▶ TASK TO CARRY OUT
The answer is all of the entries below, repeated exactly and free of pictures.

▶ DATA EXTRACT
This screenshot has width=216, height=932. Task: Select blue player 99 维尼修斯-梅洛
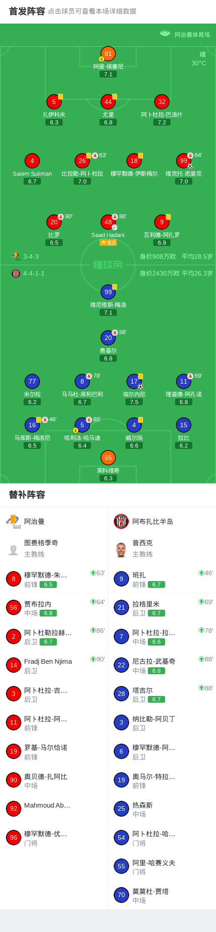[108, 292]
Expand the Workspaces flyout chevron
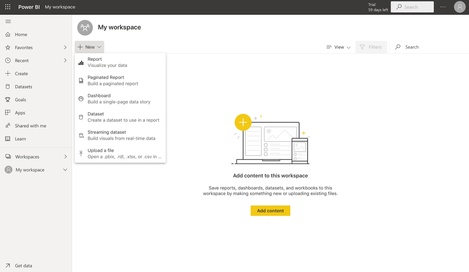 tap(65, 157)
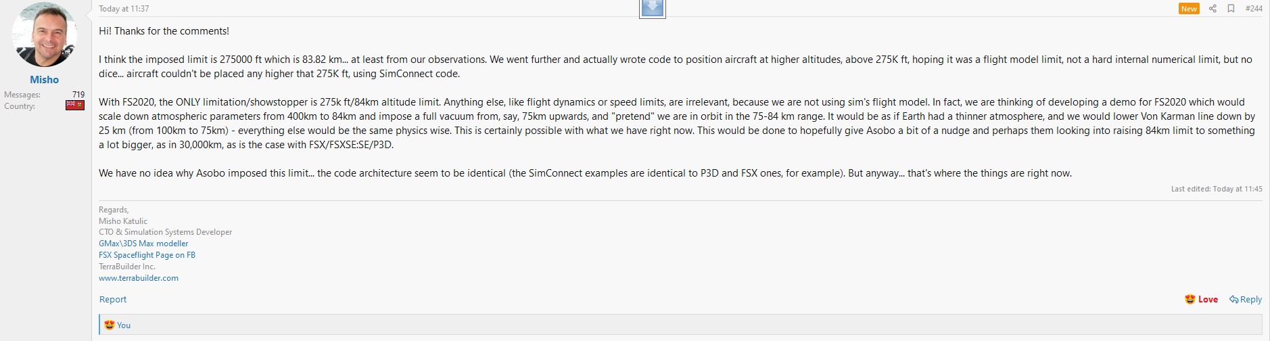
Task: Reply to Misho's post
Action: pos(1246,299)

▶ ANSWER TO THIS PROBLEM
This screenshot has width=216, height=932. Task: Select blue player 99 维尼修斯-梅洛
[108, 292]
Expand the Workspaces flyout chevron
 tap(65, 157)
Task: Reply to Misho's post
Action: pos(1246,299)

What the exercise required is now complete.